Selon The Economist, la société la plus importante dans cette activité essentielle est Taiwan Semiconductor Manufacturing Company (TSMC). Elle contrôle 84 % du marché des puces avec les circuits les plus petits et les plus efficaces sur lesquels s’appuient les produits et services des plus grandes marques technologiques du monde, d’Apple aux États-Unis à Alibaba en Chine. Alors que la demande pour les puces les plus sophistiquées augmente grâce à l’expansion des réseaux de communication rapides et du cloud computing, TSMC investit d’énormes sommes d’argent supplémentaires pour étendre sa domination.
Le plus grand danger pour TSMC vient des controverses sino-américaines. La position de pointe de l’entreprise offre un tampon contre les turbulences géopolitiques. Les initiés de l’industrie des puces affirment que le gouvernement taïwanais encourage tous ses fabricants de puces, y compris TSMC, à maintenir leur production de pointe sur l’île comme une forme de protection contre l’ingérence étrangère. Les fabricants sous contrat taïwanais représentent les deux tiers des ventes mondiales de puces.

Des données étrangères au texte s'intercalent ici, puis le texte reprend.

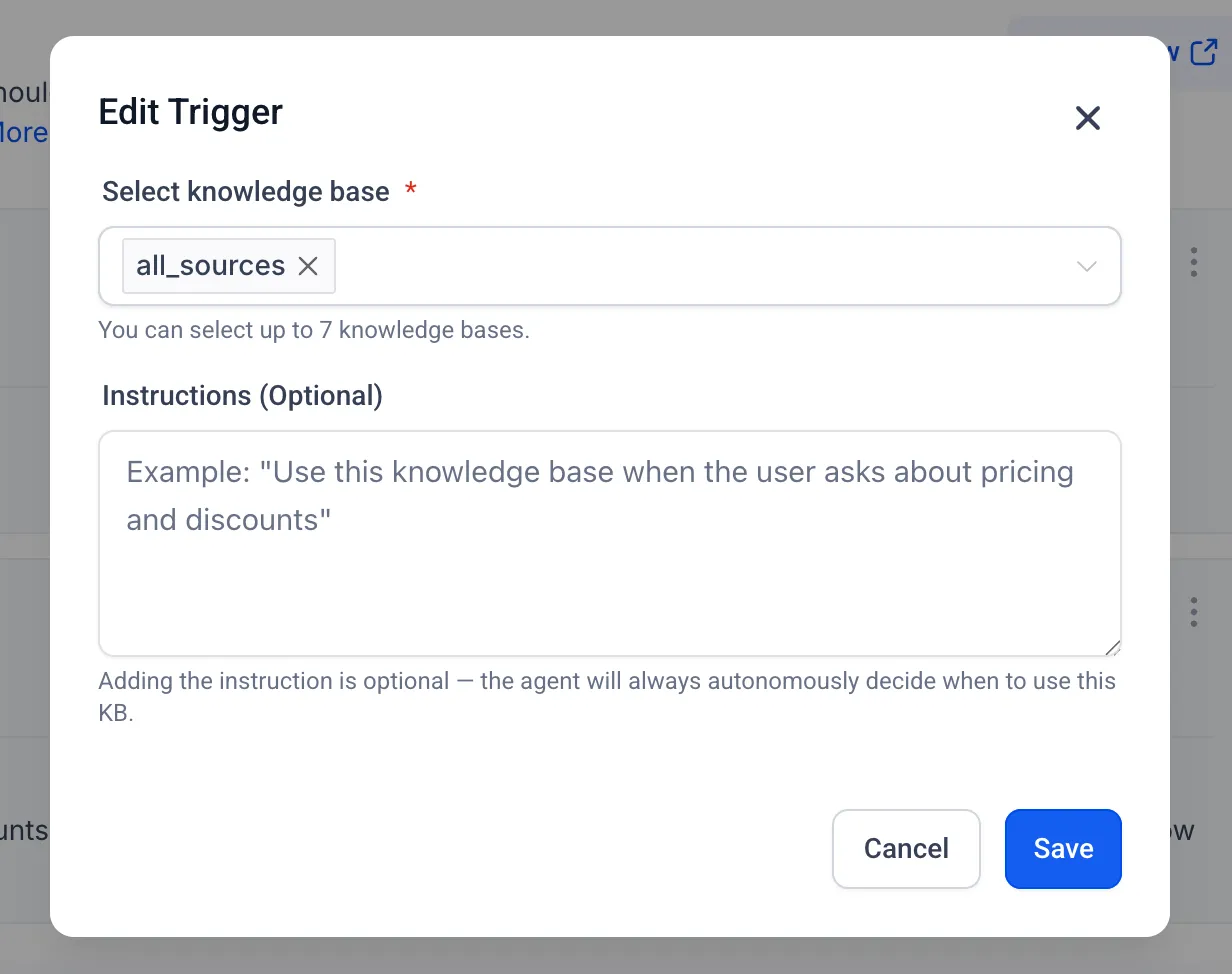Click the partially visible blue More link
The width and height of the screenshot is (1232, 974).
(22, 132)
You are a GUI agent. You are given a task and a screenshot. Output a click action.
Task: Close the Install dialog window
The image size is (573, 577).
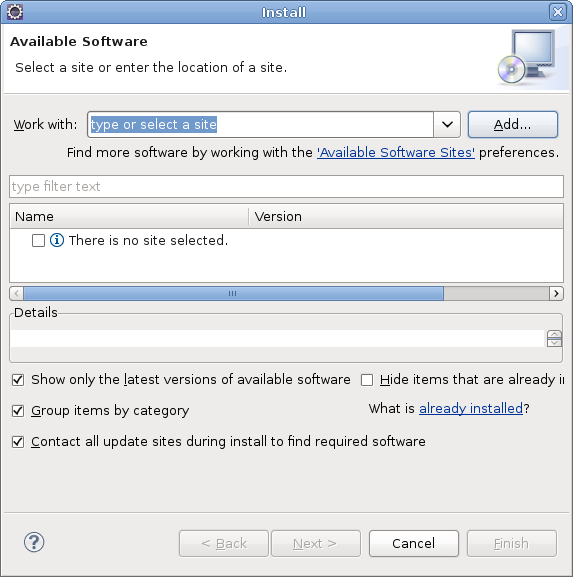(x=558, y=12)
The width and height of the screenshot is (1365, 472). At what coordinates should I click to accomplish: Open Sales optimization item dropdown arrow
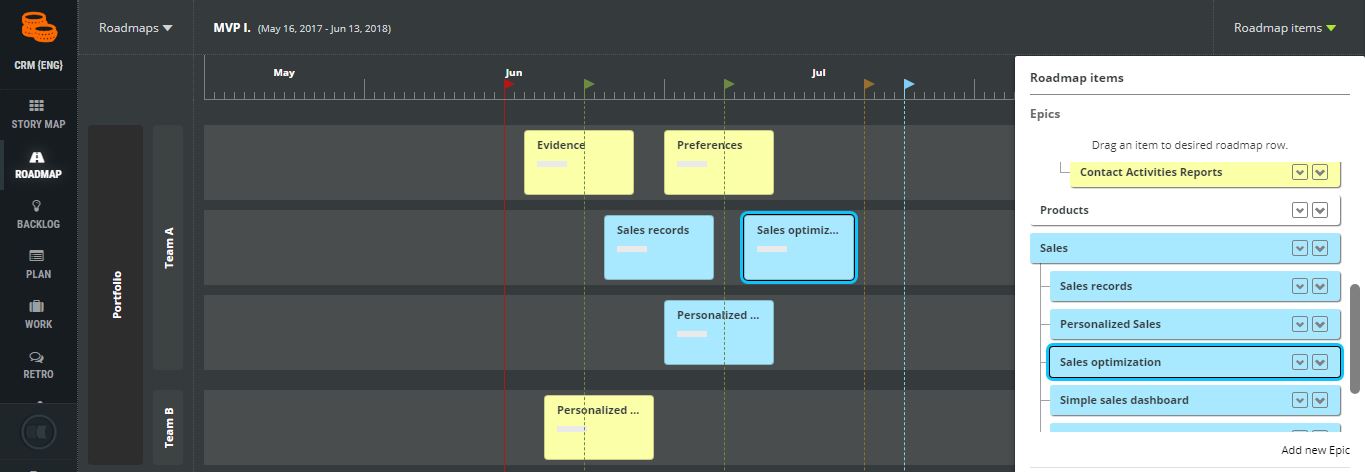click(1319, 362)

En 2020, 62 % des revenus de TSMC provenaient de clients ayant leur siège social en Amérique du Nord et 17 % de ceux domiciliés en Chine. Elle a géré la fracture géopolitique en se rendant indispensable aux ambitions technologiques des deux superpuissances.

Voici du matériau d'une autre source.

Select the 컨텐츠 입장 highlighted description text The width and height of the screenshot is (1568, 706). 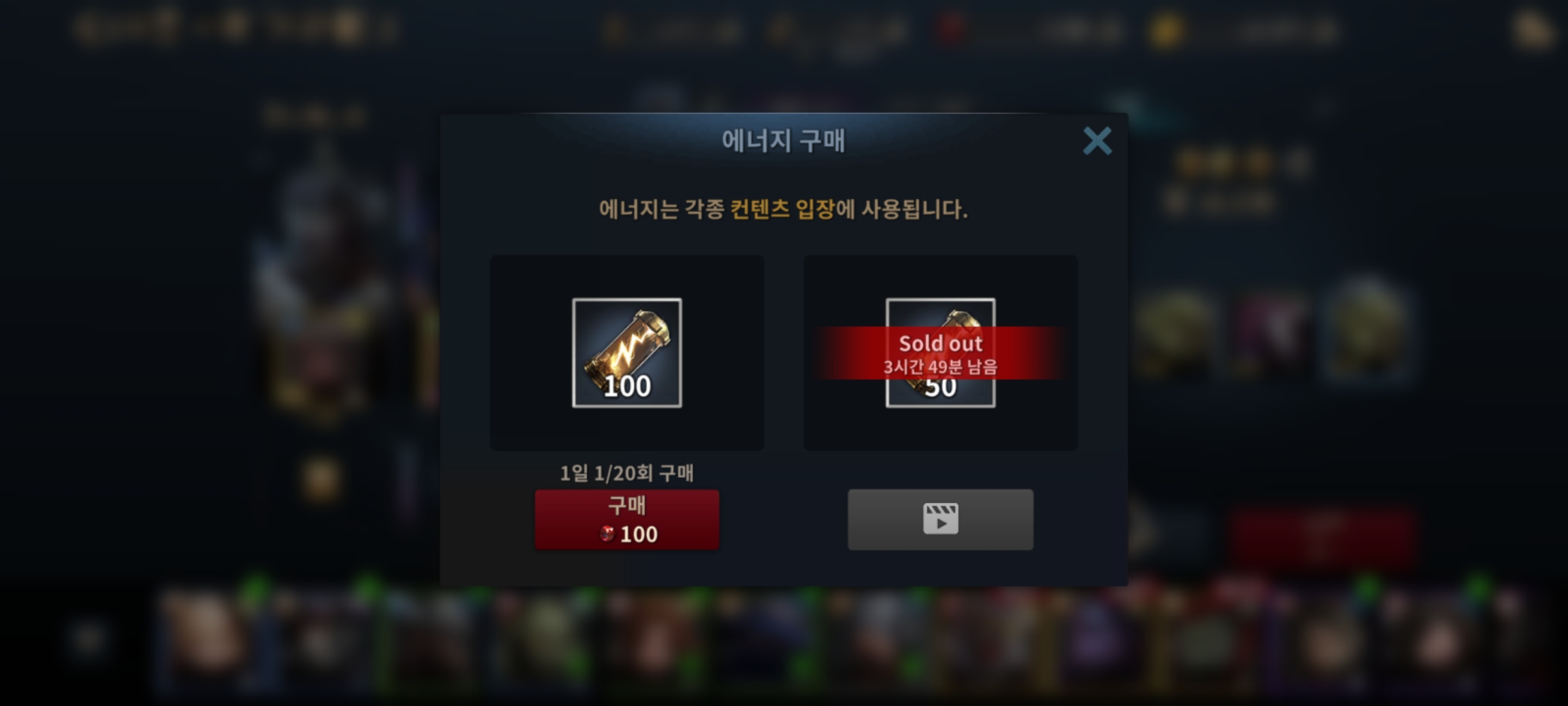[x=783, y=209]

Au cours des trois dernières années sous l’ancien président Donald Trump, les tensions entre les États-Unis et la Chine se sont intensifiées. Le président américain a évoqué l’idée de découpler les deux plus grandes économies du monde. Il a promu la séparation des économies américaine et chinoise et a suggéré que les États-Unis ne perdraient pas d’argent si les deux nations du monde ne faisaient plus des affaires. Son administration a cherché à utiliser des tarifs, des sanctions et un examen plus approfondi des flux financiers transfrontaliers pour répondre aux plaintes de longue date concernant le manque de protection de la propriété intellectuelle de la Chine, les transferts de technologie forcés et le rôle important de l’État dans les opérations commerciales.
Depuis que le découplage entre les États-Unis et la Chine a commencé à faire la une des journaux en 2017, une grande partie de l’attention s’est concentrée sur le commerce et la campagne 5G contre Huawei, la plus importante entreprise technologique mondiale de Chine. Aujourd’hui, cette dimension géopolitique des semi-conducteurs est au centre de la bataille des États-Unis et de la Chine pour la suprématie technologique.